● Aim of the task
Could you print every line of the records below without changing a single character?

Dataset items
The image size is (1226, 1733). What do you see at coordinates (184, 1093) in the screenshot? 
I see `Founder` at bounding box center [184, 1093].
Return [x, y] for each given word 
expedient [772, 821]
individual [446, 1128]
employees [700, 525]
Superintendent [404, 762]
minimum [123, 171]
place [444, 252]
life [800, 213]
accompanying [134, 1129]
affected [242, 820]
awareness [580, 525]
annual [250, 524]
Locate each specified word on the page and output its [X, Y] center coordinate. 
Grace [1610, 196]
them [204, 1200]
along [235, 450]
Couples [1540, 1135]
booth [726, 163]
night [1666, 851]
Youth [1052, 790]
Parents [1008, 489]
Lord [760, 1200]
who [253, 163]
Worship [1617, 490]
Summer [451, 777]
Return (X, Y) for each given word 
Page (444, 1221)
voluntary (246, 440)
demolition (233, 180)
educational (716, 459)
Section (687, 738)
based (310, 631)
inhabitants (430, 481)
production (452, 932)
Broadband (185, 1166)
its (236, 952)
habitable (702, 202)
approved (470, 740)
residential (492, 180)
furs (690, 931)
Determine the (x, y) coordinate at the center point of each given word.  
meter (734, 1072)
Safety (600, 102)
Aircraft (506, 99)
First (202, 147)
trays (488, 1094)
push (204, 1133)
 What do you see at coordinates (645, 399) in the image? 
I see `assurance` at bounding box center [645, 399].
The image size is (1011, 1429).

● Response to this task
The image size is (1226, 1733). What do you see at coordinates (184, 1093) in the screenshot? 
I see `Founder` at bounding box center [184, 1093].
Return [x, y] for each given word 
expedient [772, 821]
individual [446, 1128]
employees [700, 525]
Superintendent [404, 762]
minimum [123, 171]
place [444, 252]
life [800, 213]
accompanying [134, 1129]
affected [242, 820]
awareness [580, 525]
annual [250, 524]
Locate each specified word on the page and output its [X, Y] center coordinate. 
Grace [1610, 196]
them [204, 1200]
along [235, 450]
Couples [1540, 1135]
booth [726, 163]
night [1666, 851]
Youth [1052, 790]
Parents [1008, 489]
Lord [760, 1200]
who [253, 163]
Worship [1617, 490]
Summer [451, 777]
Return (X, Y) for each given word 
Page (444, 1221)
voluntary (246, 440)
demolition (233, 180)
educational (716, 459)
Section (687, 738)
based (310, 631)
inhabitants (430, 481)
production (452, 932)
Broadband (185, 1166)
its (236, 952)
habitable (702, 202)
approved (470, 740)
residential (492, 180)
furs (690, 931)
Determine the (x, y) coordinate at the center point of each given word.  
meter (734, 1072)
Safety (600, 102)
Aircraft (506, 99)
First (202, 147)
trays (488, 1094)
push (204, 1133)
 What do you see at coordinates (645, 399) in the image? 
I see `assurance` at bounding box center [645, 399].
The image size is (1011, 1429).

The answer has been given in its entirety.